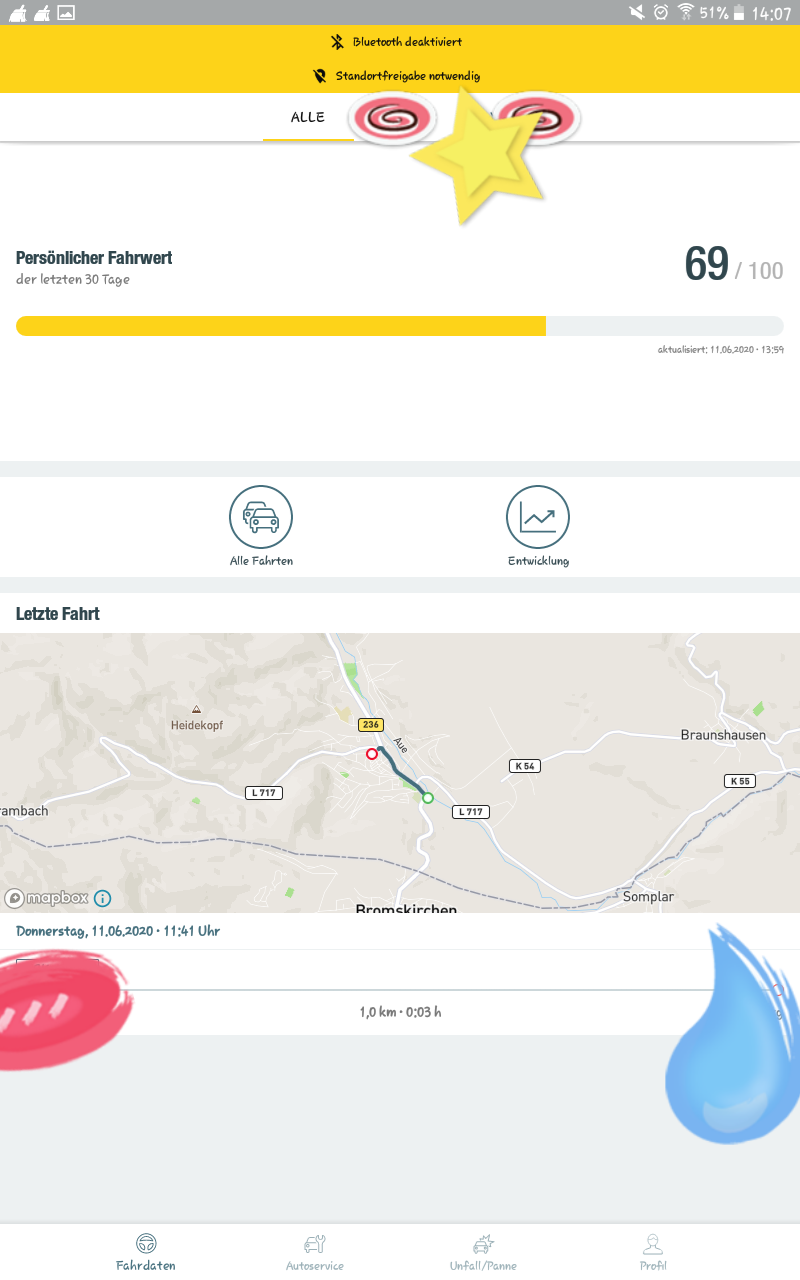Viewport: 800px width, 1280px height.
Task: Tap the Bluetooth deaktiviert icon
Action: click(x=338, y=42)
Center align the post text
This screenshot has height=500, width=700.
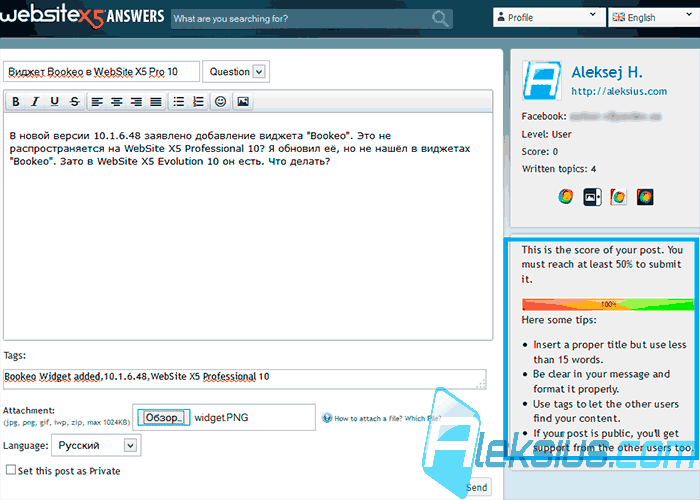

### PROMPT
Reproduce all of the material with "post" switched to "comment" and everything else left as it is. Leave the pictures out.

### FINAL ANSWER
Viewport: 800px width, 1280px height.
Task: Tap the Bluetooth deaktiviert icon
Action: click(x=338, y=42)
Center align the comment text
This screenshot has height=500, width=700.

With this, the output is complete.